Si stanno celebrando in questi giorni i Settanta anni dalla fondazione della Nato, l’apparato politico-militare nato intorno al Trattato del Nord Atlantico, voluto dagli Stati Uniti per contrastare l’Unione Sovietica e “imbrigliare” i paesi europei dopo la fine della Seconda Guerra Mondiale.

La cerimonia ha visto la presenza dei soli ministri degli Esteri dei paesi aderenti. Quella tra i capi di stato dovrebbe svolgersi in estate.

La Nato, come ricordava Brzezinski, per gli Stati Uniti resta uno strumento fondamentale di politica militare ma anche di interferenza negli affari europei. Affari europei che solo qualche anno fa un grande vecchio dell’establishment statunitense come Kissinger lamentava che “L’Europa deve resistere alla tentazione di distinguersi. La critica della cultura e del sistema politico americano è stata il principale argomento degli oppositori europei alla NATO negli anni ’50. La cosa insolita, ora, è che i governi di paesi chiave non stanno facendo nulla per frenare questa tendenza, anzi arrivano a provocarla”.

Ma quella classe dirigente non esiste più, né a Wahington né nell’Unione Europea. Oggi prevale una classe dominante mediocre e arrogante, senza visioni strategiche e frastornata dai rapidi cambiamenti nei rapporti di forza mondiali che ne stanno riscrivendo le gerarchie.

La Nato, una camera di compensazione tra gli interessi Usa e quelli delle potenze europee, e nella quale per sessanta anni gli Stati Uniti sono stati il primus inter pares, è attraversata da crescenti contrasti interni e dalla riluttanza dell’amministrazione Trump – mitigata da orientamenti diversi dentro il Congresso – nel continuare ad usarla per condizionare le relazioni con i partner europei con i quali stanno prevalendo i fattori di divaricazione piuttosto che quelli di concertazione.

Il fattore di crisi più recente della Nato è la decisione della Turchia di dotarsi del sistema antimissile russo S 300. L’accordo è stato siglato mercoledi e gli Usa l’hanno presa male, malissimo, hanno fermato la consegna di componenti per gli F-35 alla Turchia come ritorsione per la determinazione di Ankara nel procedere all’acquisto del sistema missilistico russo.

Ma un fattore di crisi piuttosto emblematico della tendenza alla crisi interna della Nato ci riporta indietro di undici anni, quando nel 2008 la Georgia si era sentita talmente forte e sostenuta dagli Stati Uniti da muovere guerra contro le due piccole repubbliche della Ossezia e dell’Abkhazia legate a Mosca. L’entrata in campo delle forze armate russe portò alla sconfitta della Georgia, la quale temendo per il suo futuro invocò l’art.5 della Nato chiedendo alle potenze Nato di intervenire al suo fianco. Gli Usa si dissero disponibili, ma le potenze europee opposero un secco rifiuto evidenziando quella crisi della Nato diventata più leggibile negli anni successivi.

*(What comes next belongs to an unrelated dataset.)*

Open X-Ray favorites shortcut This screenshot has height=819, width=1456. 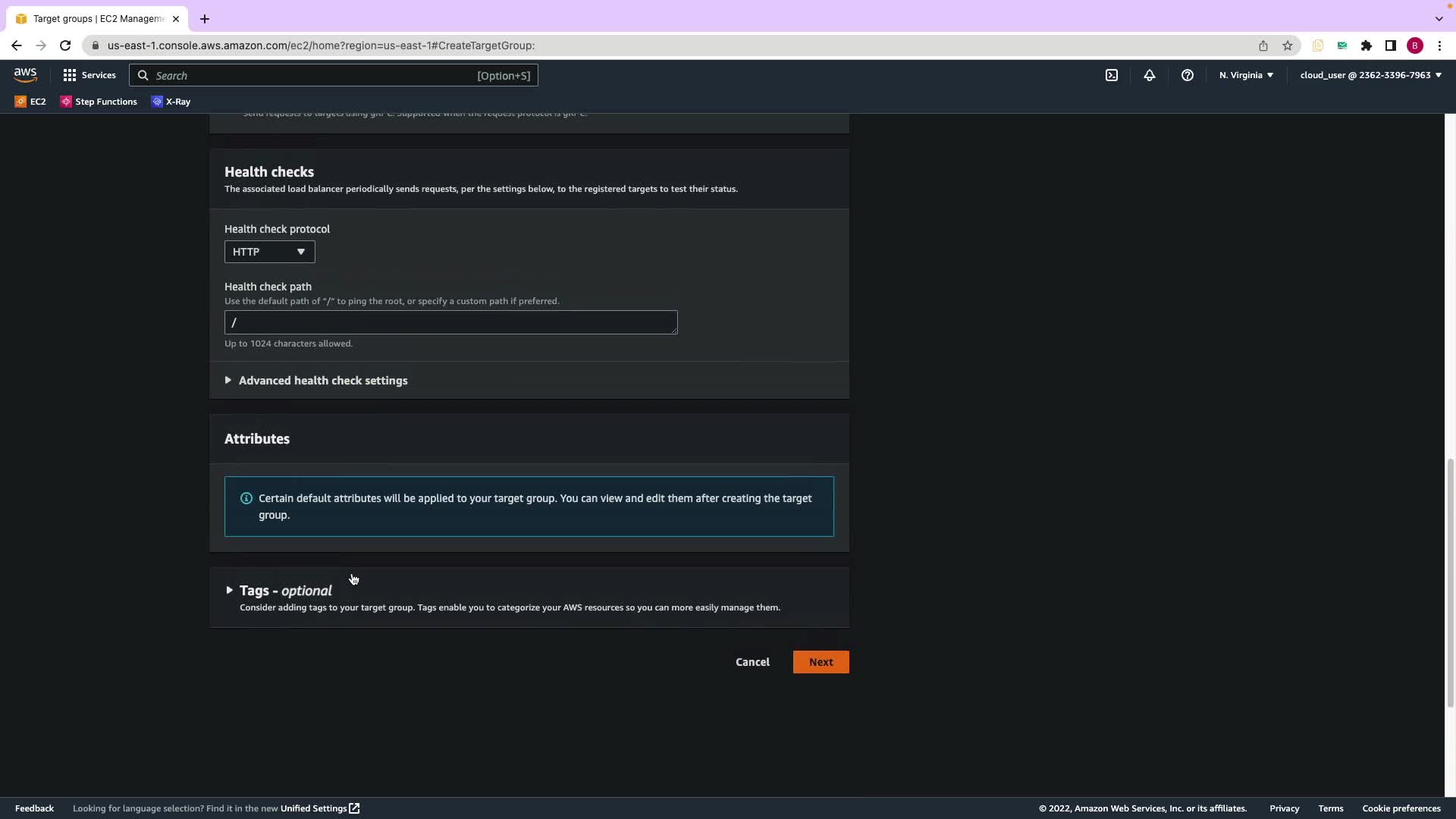[x=171, y=102]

Il che ci porta a guardare con interesse un’altra intervista di Kissinger nel pieno della guerra infinita scatenata dagli Usa in Afghanistan nel 2001, e ancora una volta Kissinger profetizzava sui contrasti tra Stati Uniti e partner europei: “quando l’Unione Europea agisce come soggetto unico negli affari mondiali, molto spesso, e sarei tentato di dire sempre, agisce in opposizione agli Stati Uniti…questo sarebbe un errore capace di portare ad una frattura tra le due sponde dell’Atlantico in un mondo sempre più pieno di problemi”.

Potremmo continuare a lungo una disamina dei fattori che fanno propendere per un logoramento della Nato, a settanta anni dalla sua nascita, piuttosto che su un suo mantenimento o rinnovamento. Gli Stati Uniti dovrebbero accettare di non essere più i “primi tra pari” nella Nato, ma per gli Usa nel quale domina l’ideologia dell’’America first”, questo non appare al momento accettabile.

Abbiamo quindi scelto di far parlare alcuni think thank italiani vicini o strettamente integrati con la Nato e gli apparati euroatlantici. In questi giorni molti di loro hanno scritto saggi, documenti e articoli sull’anniversario della Nato ma, al di là delle frasi di prammatica sulla utilità e l’insostituibilità del loro “datore di lavoro”, in alcune parti delle loro elaborazioni sono costretti a rivelare anche gli elementi di crisi della Nato. Buona lettura.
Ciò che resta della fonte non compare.